Solid Walls and Ceiling
Tornadoes and hurricanes lift debris into the air and transport it at great speeds. A seemingly harmless 2x4 can become a missile. Cars, brick, concrete block can all be easily lifted into the air and carried for significant distances. To protect against impact of heavy objects like this, your shelter needs to be solid. Hollow concrete block simply won't do. What's more, the block walls need to be steel reinforced. An 8 inch concrete block structure that has steel bars in the cores at 16 inches on center and has all of the cores filled with a pea gravel mix of concrete is incredibly strong. Top this off with a 4 inch thick poured concrete roof that is also steel reinforced and you have a great place to hide from storms.
Pin Things Together
You need to secure the concrete block walls to the concrete floor/slab and the roof of the shelter needs to be tied to the walls. You do this by inserting steel rods in the wet concrete. The rods in the floor slab need to extend up about 2 feet and be placed so they hit the centers of the block cores. This takes some precise layout work. The steel for the roof needs to be placed into the wet pea gravel concrete that fills the top courses of the concrete block walls.
A Sliding Door
The door to the shelter needs to slide. A hinged door can be sucked off its hinges. The best door would be one that has a solid barn door track and fits into a pocket built into the block. It needs to have a restraining bracket at the bottom corners of the door as well. This keeps the door from blowing in or out due to extreme wind pressures. The door can be made from two sheets of 3/4 inch plywood screwed together and covered with minimum 14 gauge metal sheeting. It doesn't have to look pretty. This door and how it stays in place during the storm is critical. If you can't figure it out, then ask an experienced carpenter to assist you with this job.
The Roof
The inside height of the entire structure needs to only be 7 +/- feet tall. This allows the overall height to easily fit under roof trusses that are placed on standard height walls. This is the hardest part of the job as you will need to lift about 15 five gallon buckets of concrete up onto the temporary form that supports the roof!

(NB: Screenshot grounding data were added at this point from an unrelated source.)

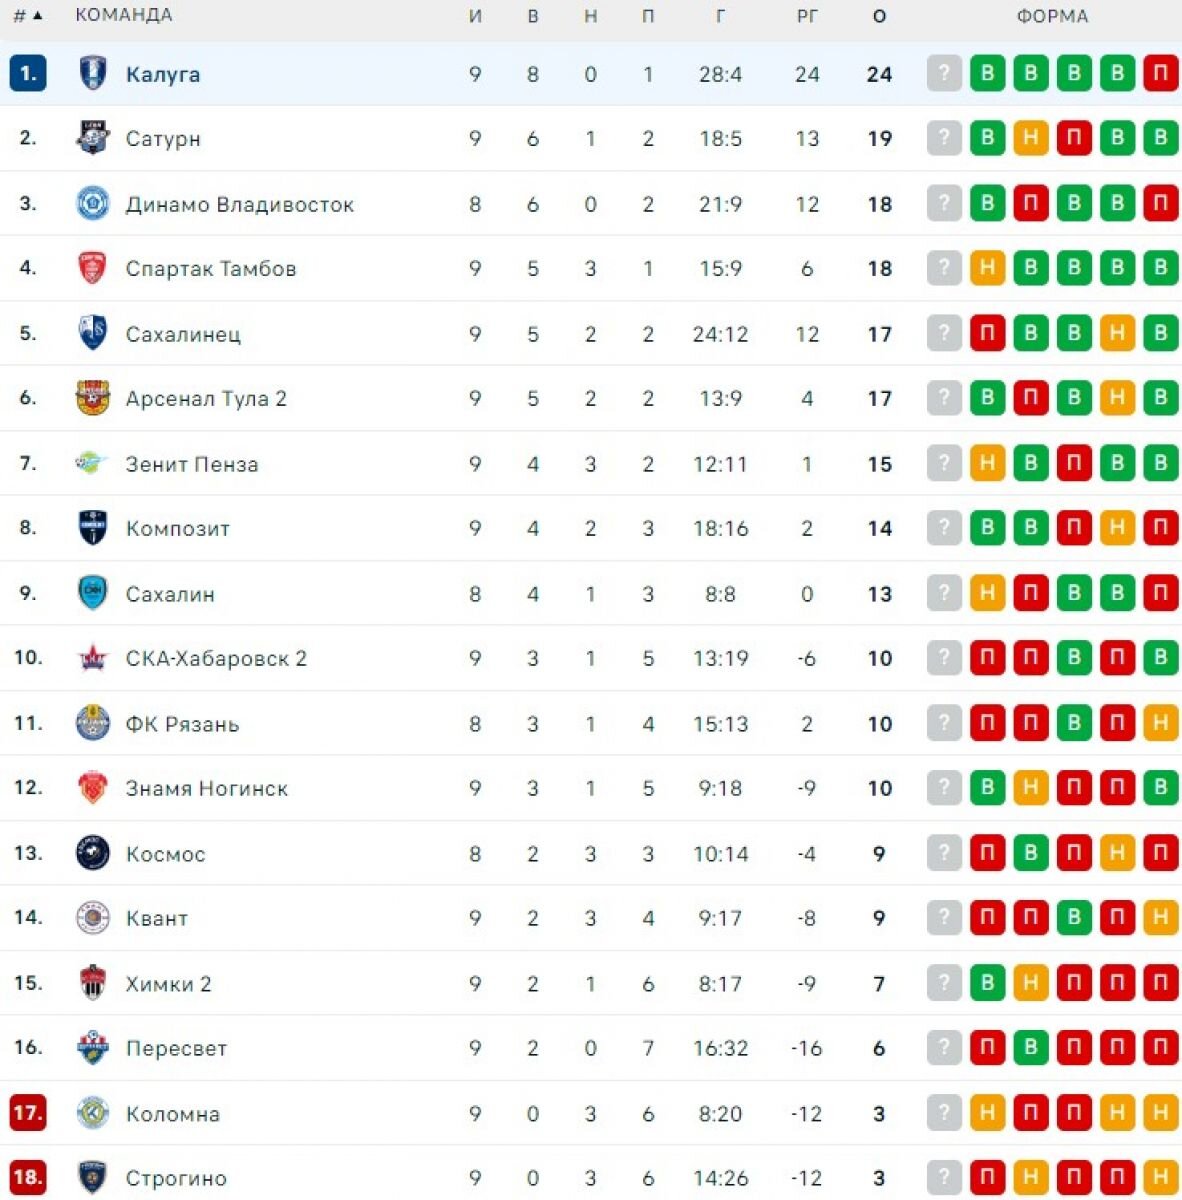Click the Композит team name
Viewport: 1182px width, 1200px height.
pos(178,528)
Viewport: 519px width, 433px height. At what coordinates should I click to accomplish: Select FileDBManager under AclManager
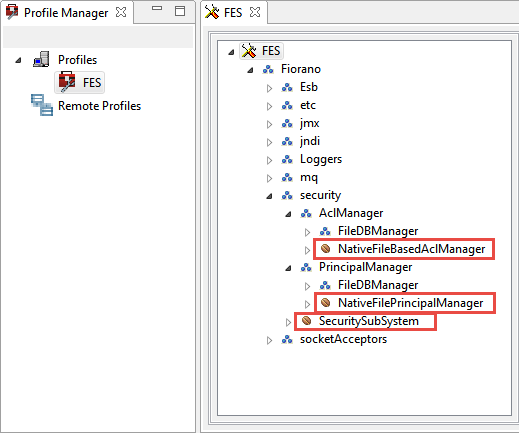click(x=378, y=231)
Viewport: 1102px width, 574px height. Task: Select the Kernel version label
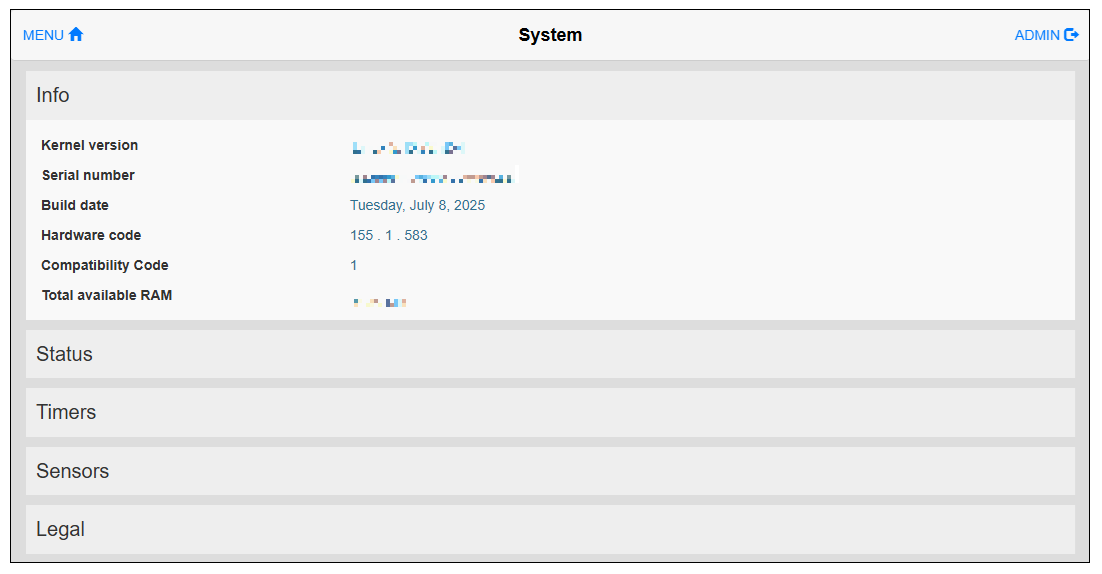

For information on a special underground tornado - storm shelter, visit and read this column.
|
|
Comments:
Elrond N. 27 Mar 2008, 09:05
I am presently building a concrete storm cellar. I decided to do this after
tornadoes came within a 1/2 mile of our property in January 2008.
Our shelter when completed will be about 6' high on the interior. It is made of 8" concrete block with 1/2' stell rebar in the holes approximately every 16". The holes are filled with concrete and small stones. I enhance our concrete mix with extra portland cement and use rubber gloves to push air bubbles out by hand, as well as with a trowel. The shelter will be approximately 4' underground and 3' above ground when complete. It will be half inside and half outside the house. There will be a small entry door from inside the house and a larger door (though still small (2' X 4') as an exterior entry/exit. the dimensions are rather large for a shelter but we also want to use it as a room for other functions. It is approximately 9' 6" X 7' on the interior. There is a 4' X 18" "bench" additional to this on one side. There will be an additional "berth" that will be approximately 7' X 5' and 4' high that wraps around the house on the outside. The exterior door will be at the end of this 7' long room. Hence this shelter could be used as a survival shelter in the event of an ongoing catastrophe, complete with a separate sleeping quarters. Overall area will be approximately 105 square feet (includes the bench and sleeping quarters) I have read that several shelter building experts recomend the reinforced block filled with concrete construction. I plan on making my roof 2 X 4 beam with OSB covering and on top of this support frame will be 4 to 5" of steel reinforced concrete tied into the walls by rebar and 1/8" fence wire. I also use 1/8" fence wire randomly throughout the structure and the floor...
Ken Steed 06 May 2009, 06:26
What about moisture seeping through the walls?